Updated: Oct 1
This recipe is simple, fresh, and versatile, a fantastic side dish that with some simple additions can also make a great meal. Some cold cooked shrimp, steak, or chicken tossed in hits the mark for a super-satisfying lunch or dinner. Another way to enjoy this fresh combination is with some chips, treating it like salsa.
Caution when handling jalapeno, they are sneaky and sometimes want to blind you. I always clean underwater either in a bowl or under the faucet. Once you have finished mincing the jalapeno, be sure to wash off the knife, cutting board, and hands.
One more side note on the avocado, save all the seeds, the oils in them help prevent the avocado from browning. I also do this when making guacamole.

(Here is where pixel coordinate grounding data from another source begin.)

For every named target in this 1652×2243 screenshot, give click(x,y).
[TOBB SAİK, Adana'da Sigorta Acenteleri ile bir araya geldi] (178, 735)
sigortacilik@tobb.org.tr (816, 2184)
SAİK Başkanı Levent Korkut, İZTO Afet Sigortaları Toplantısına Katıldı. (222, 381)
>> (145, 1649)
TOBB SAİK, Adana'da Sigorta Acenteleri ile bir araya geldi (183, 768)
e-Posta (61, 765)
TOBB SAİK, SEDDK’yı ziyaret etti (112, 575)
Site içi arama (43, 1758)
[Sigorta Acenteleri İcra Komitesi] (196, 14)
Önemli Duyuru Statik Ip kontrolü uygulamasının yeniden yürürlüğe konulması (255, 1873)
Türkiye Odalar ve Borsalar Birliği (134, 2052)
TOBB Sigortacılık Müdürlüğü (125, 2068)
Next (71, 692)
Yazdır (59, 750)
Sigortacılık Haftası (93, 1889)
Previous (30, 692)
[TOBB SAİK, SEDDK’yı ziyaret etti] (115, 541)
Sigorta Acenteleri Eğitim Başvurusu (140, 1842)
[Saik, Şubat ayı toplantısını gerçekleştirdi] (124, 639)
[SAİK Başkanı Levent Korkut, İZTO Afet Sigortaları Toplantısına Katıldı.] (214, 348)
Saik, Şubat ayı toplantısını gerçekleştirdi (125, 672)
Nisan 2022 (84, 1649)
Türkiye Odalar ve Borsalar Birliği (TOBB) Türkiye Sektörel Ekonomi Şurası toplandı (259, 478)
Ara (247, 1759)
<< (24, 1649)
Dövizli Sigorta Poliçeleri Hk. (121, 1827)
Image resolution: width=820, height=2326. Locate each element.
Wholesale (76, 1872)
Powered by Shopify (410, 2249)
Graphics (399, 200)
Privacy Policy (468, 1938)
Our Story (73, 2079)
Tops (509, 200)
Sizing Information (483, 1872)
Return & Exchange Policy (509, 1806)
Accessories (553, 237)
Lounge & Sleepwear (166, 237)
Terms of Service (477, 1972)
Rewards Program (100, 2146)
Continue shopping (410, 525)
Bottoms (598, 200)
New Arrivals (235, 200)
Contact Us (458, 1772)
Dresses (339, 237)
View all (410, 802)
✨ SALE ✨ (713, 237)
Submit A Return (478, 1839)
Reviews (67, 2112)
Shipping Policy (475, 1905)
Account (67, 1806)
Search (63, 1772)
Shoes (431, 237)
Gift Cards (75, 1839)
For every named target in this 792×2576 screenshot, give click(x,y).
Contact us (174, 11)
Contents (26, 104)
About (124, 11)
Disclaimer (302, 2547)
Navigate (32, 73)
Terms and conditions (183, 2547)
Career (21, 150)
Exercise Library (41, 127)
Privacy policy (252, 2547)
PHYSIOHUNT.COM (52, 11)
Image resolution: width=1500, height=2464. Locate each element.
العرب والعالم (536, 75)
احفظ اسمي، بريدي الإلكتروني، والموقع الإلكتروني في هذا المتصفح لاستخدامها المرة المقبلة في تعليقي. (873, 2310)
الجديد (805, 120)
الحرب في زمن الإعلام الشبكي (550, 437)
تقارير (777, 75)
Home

1 pint grape or cherry tomatoes, halved
3 ripe Hass avocados, seeded, peeled, and diced
1 yellow or orange bell pepper, seeded and diced
1 (15 oz) can black beans, rinsed and drained
1 (15 oz) can yellow sweet corn, drained or 5 ears grilled corn off the cob
1 small red onion, diced
2 cloves garlic, minced
2 jalapeno peppers, seeded and minced
1/2 teaspoon freshly grated lime zest
1/2 cup lime juice
1/2 cup olive oil
1 teaspoon kosher salt
1/2 teaspoon ground black pepper
1 clove garlic, minced
1/4 teaspoon ground cayenne pepper
Combine all the salad ingredients gently, so the avocado doesn’t become bruised. To make the dressing add lime juice, salt, pepper, garlic, and cayenne pepper to a blender, slowing drizzle the olive oil to combine. If you are not using a blender, add dressing ingredients except the oil to a bowl, slowly drizzle oil into the bowl while quickly whisking to blend the oil and juice to form a dressing. As always, salt and pepper to taste. Pour dressing over salad, very gently stir to coat. Refrigerate, then enjoy!